→ Exercise description:
Reproduce the data exactly. Omit no record.
Top of Exercise inputs
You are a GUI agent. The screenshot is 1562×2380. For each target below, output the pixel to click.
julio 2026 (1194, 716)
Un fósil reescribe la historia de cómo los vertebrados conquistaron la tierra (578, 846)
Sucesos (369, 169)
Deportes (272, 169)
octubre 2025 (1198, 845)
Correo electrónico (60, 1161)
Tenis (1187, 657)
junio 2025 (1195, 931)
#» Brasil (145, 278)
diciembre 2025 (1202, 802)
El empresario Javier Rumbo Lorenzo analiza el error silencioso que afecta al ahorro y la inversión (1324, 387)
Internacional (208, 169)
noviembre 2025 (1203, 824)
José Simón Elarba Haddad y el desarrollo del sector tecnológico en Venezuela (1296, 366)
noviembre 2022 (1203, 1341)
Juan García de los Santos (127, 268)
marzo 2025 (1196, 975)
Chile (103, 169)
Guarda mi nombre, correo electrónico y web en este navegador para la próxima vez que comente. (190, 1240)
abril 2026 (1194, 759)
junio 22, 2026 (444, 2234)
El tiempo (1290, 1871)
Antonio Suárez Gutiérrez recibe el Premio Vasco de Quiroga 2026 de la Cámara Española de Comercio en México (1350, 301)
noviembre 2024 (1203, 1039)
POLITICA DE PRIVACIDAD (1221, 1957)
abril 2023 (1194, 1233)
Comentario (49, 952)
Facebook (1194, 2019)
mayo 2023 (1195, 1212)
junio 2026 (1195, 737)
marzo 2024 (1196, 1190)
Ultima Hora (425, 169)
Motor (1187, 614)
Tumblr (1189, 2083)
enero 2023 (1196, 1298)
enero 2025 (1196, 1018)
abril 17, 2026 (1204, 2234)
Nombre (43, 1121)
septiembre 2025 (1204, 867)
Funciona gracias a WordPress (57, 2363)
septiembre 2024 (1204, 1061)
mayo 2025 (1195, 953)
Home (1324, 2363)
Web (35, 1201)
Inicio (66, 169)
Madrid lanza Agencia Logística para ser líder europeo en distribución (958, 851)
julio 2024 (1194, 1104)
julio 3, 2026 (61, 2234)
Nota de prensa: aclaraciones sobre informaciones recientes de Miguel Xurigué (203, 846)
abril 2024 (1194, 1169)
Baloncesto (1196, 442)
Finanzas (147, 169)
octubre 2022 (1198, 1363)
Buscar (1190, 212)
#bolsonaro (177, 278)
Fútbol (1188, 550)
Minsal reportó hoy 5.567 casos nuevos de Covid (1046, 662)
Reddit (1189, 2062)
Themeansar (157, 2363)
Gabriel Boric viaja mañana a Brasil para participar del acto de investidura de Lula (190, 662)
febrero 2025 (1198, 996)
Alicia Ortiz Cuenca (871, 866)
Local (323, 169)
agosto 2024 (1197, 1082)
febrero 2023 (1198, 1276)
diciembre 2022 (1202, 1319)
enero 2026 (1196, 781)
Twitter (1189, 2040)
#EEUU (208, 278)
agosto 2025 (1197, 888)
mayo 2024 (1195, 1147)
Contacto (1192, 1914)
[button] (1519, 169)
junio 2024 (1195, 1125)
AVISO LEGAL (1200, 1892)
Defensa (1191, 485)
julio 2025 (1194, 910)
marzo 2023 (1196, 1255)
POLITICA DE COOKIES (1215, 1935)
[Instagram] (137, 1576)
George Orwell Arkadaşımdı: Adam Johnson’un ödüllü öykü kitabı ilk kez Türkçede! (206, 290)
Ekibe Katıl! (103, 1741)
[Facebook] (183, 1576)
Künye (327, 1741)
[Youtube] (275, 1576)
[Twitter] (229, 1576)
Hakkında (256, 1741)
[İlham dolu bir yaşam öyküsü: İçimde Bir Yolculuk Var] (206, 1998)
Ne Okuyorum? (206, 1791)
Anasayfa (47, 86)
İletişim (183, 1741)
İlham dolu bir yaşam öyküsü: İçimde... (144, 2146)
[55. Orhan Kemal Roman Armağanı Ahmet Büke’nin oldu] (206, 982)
Bottom of Exercise inputs
→ Written response:
You are a GUI agent. The screenshot is 1562×2380. For each target below, output the pixel to click.
julio 2026 (1194, 716)
Un fósil reescribe la historia de cómo los vertebrados conquistaron la tierra (578, 846)
Sucesos (369, 169)
Deportes (272, 169)
octubre 2025 (1198, 845)
Correo electrónico (60, 1161)
Tenis (1187, 657)
junio 2025 (1195, 931)
#» Brasil (145, 278)
diciembre 2025 (1202, 802)
El empresario Javier Rumbo Lorenzo analiza el error silencioso que afecta al ahorro y la inversión (1324, 387)
Internacional (208, 169)
noviembre 2025 (1203, 824)
José Simón Elarba Haddad y el desarrollo del sector tecnológico en Venezuela (1296, 366)
noviembre 2022 (1203, 1341)
Juan García de los Santos (127, 268)
marzo 2025 (1196, 975)
Chile (103, 169)
Guarda mi nombre, correo electrónico y web en este navegador para la próxima vez que comente. (190, 1240)
abril 2026 (1194, 759)
junio 22, 2026 (444, 2234)
El tiempo (1290, 1871)
Antonio Suárez Gutiérrez recibe el Premio Vasco de Quiroga 2026 de la Cámara Española de Comercio en México (1350, 301)
noviembre 2024 (1203, 1039)
POLITICA DE PRIVACIDAD (1221, 1957)
abril 2023 (1194, 1233)
Comentario (49, 952)
Facebook (1194, 2019)
mayo 2023 (1195, 1212)
junio 2026 (1195, 737)
marzo 2024 (1196, 1190)
Ultima Hora (425, 169)
Motor (1187, 614)
Tumblr (1189, 2083)
enero 2023 (1196, 1298)
enero 2025 (1196, 1018)
abril 17, 2026 (1204, 2234)
Nombre (43, 1121)
septiembre 2025 (1204, 867)
Funciona gracias a WordPress (57, 2363)
septiembre 2024 (1204, 1061)
mayo 2025 (1195, 953)
Home (1324, 2363)
Web (35, 1201)
Inicio (66, 169)
Madrid lanza Agencia Logística para ser líder europeo en distribución (958, 851)
julio 2024 (1194, 1104)
julio 3, 2026 (61, 2234)
Nota de prensa: aclaraciones sobre informaciones recientes de Miguel Xurigué (203, 846)
abril 2024 (1194, 1169)
Baloncesto (1196, 442)
Finanzas (147, 169)
octubre 2022 (1198, 1363)
Buscar (1190, 212)
#bolsonaro (177, 278)
Fútbol (1188, 550)
Minsal reportó hoy 5.567 casos nuevos de Covid (1046, 662)
Reddit (1189, 2062)
Themeansar (157, 2363)
Gabriel Boric viaja mañana a Brasil para participar del acto de investidura de Lula (190, 662)
febrero 2025 (1198, 996)
Alicia Ortiz Cuenca (871, 866)
Local (323, 169)
agosto 2024 (1197, 1082)
febrero 2023 (1198, 1276)
diciembre 2022 (1202, 1319)
enero 2026 (1196, 781)
Twitter (1189, 2040)
#EEUU (208, 278)
agosto 2025 (1197, 888)
mayo 2024 (1195, 1147)
Contacto (1192, 1914)
[button] (1519, 169)
junio 2024 (1195, 1125)
AVISO LEGAL (1200, 1892)
Defensa (1191, 485)
julio 2025 (1194, 910)
marzo 2023 (1196, 1255)
POLITICA DE COOKIES (1215, 1935)
[Instagram] (137, 1576)
George Orwell Arkadaşımdı: Adam Johnson’un ödüllü öykü kitabı ilk kez Türkçede! (206, 290)
Ekibe Katıl! (103, 1741)
[Facebook] (183, 1576)
Künye (327, 1741)
[Youtube] (275, 1576)
[Twitter] (229, 1576)
Hakkında (256, 1741)
[İlham dolu bir yaşam öyküsü: İçimde Bir Yolculuk Var] (206, 1998)
Ne Okuyorum? (206, 1791)
Anasayfa (47, 86)
İletişim (183, 1741)
İlham dolu bir yaşam öyküsü: İçimde... (144, 2146)
[55. Orhan Kemal Roman Armağanı Ahmet Büke’nin oldu] (206, 982)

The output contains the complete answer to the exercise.